A simple verbal ‘thank you’, a kind email or letter will go a long way to helping people feel valued at work. When we feel valued, work feels more purposeful, and a sense of purpose increases well-being.
8. Remove Stigma About Mental Health Conversations
Treat mental health with the same degree of seriousness as physical health. There are many facets to this, including encouraging more conversations about mental health and providing training so people better understand key principles of mental health.
As a leader, your team should sense an environment has been created that allows them to feel comfortable talking to you about your mental health and well-being, having trust in you that you will treat them with compassion and understanding. Sharing you own challenges with your mental health will also make others feel better able to talk about their experiences.
9. Train Leaders to Better Support Their Teams
As you develop leaders within your team, it is vital that they have the skills to lead the people they manage. Too often, people are promoted to leadership roles without making the investment in developing the skills to lead – and support their team. This can especially be the case in professions such as law or medicine, where people are highly skilled experts in their field, yet do not have the skills to lead a team.
10, Lead By Example: Be a Role Model for Well-being at Work
One of the most powerful ways of promoting well-being at work is to do all of the above yourself. Have clear boundaries between work and home life, take your holidays, go for a walk at lunchtime, support your teams, have impromptu conversations, let people know when you are not feeling your best and talk about mental health.

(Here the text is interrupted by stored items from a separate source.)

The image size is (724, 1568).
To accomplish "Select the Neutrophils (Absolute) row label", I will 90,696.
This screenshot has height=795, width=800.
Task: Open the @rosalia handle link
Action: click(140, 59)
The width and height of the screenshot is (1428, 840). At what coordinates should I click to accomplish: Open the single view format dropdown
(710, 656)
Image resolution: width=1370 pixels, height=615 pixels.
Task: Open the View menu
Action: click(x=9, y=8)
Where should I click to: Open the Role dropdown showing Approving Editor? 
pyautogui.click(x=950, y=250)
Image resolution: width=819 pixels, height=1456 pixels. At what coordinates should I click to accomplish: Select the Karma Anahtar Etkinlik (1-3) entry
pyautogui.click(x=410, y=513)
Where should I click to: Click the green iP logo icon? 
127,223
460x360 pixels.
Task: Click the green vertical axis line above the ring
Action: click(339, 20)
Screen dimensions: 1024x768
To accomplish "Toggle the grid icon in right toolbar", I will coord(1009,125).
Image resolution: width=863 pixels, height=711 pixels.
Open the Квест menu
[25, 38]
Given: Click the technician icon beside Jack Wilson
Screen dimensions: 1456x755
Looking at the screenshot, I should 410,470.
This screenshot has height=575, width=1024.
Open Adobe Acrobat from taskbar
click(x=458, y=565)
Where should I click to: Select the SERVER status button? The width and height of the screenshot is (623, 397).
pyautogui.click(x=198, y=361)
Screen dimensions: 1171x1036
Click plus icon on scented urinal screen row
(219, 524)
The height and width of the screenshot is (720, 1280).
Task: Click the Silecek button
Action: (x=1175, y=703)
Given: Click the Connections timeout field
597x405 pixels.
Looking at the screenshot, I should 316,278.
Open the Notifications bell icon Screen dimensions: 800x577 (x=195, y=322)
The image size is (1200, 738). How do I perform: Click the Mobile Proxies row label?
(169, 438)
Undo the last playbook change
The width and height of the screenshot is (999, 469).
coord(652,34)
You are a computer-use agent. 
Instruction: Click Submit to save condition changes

Being a role model demonstrates to the people you lead that it is ok for them to do the same. Your people look to you for example of how to be themselves at work, and likewise will feel pressure to work in the same way.
If you show commitment to your own well-being, others will too and cumulatively you will have fitter, healthier, happier, more committed, and more productive team.
That is not to say this is simple. Conscious effort goes into great leadership, and you may need external help and support to create an effective, well-functioning conscious culture at work.
Make well-being a priority and everyone benefits. It is a true win-win for everyone inside of your organisation and the customers and clients you serve.